- Born: 10 March 1864 Castleknock, County Dublin, Ireland
- Died: 11 April 1946 (aged 82) Bramley, Surrey, England

= Ernest Berdoe Wilkinson =

Brigadier-General Ernest Berdoe Wilkinson (10 March 1864 – 11 April 1946) was a British Army officer who after service in Asia and Africa commanded a brigade on the Western Front in the First World War.

==Life==
Born on 10 March 1864 in Castleknock, Ireland, he was the fourth son of Lieutenant-Colonel Berdoe Amherst Wilkinson (1827-1895) and his wife Frances Neale (1830-1891).

After initially serving in the militia, in 1885 he was commissioned in the regular army as a lieutenant with the Lincolnshire Regiment. Following service in Burma, in 1897 he was attached to the Egyptian Army and served in Sudan, being rewarded in 1900 with the Egyptian Order of the Medjidie and promotion to brevet major. In 1907, as a full major aged 43, he retired and took the post of Director of Agriculture and Forests for Sudan.
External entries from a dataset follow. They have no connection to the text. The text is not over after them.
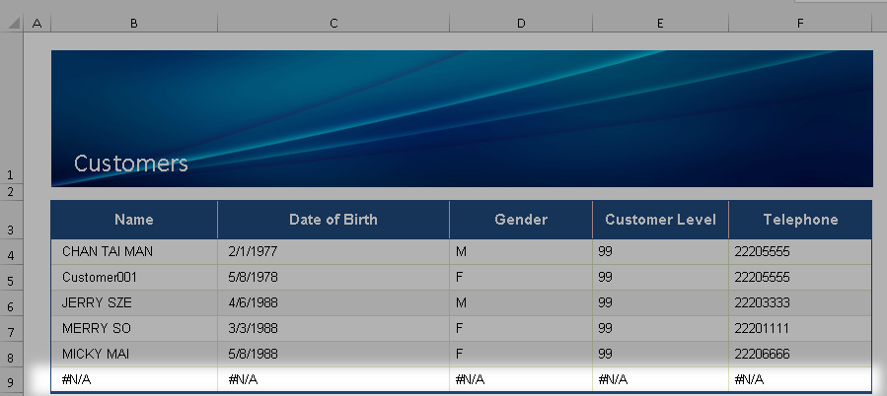The width and height of the screenshot is (887, 396).
Task: Click the Customers banner title
Action: click(130, 164)
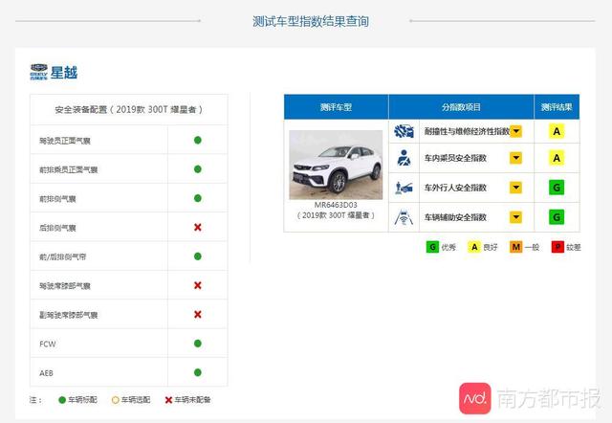
Task: Expand the 耐撞性与维修经济性指数 dropdown arrow
Action: (x=515, y=131)
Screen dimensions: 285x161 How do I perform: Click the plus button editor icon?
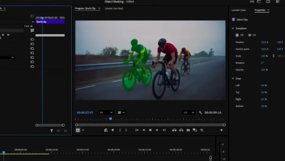221,130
With the outbreak of the First World War in 1914, he was recalled to service and given command of the 8th (Service) Battalion of the Lincolnshire Regiment. On 3 September 1915, he was promoted to head the 62nd Brigade, which was sent into the bloody Battle of Loos. He survived, but in 1916 was replaced and sent back to the Remount Department in the UK. In 1917 he was awarded the Egyptian Order of the Nile.

He died on 11 April 1946 in Bramley, Surrey, at the age of 82.

==Family==
On 17 June 1905, in Folkestone, Kent, he married Harriet Emma Eccles (1863-1925). No children are known. He was the uncle of Dermot William Berdoe-Wilkinson (1882-1955), his executor, who served as High Sheriff of Surrey.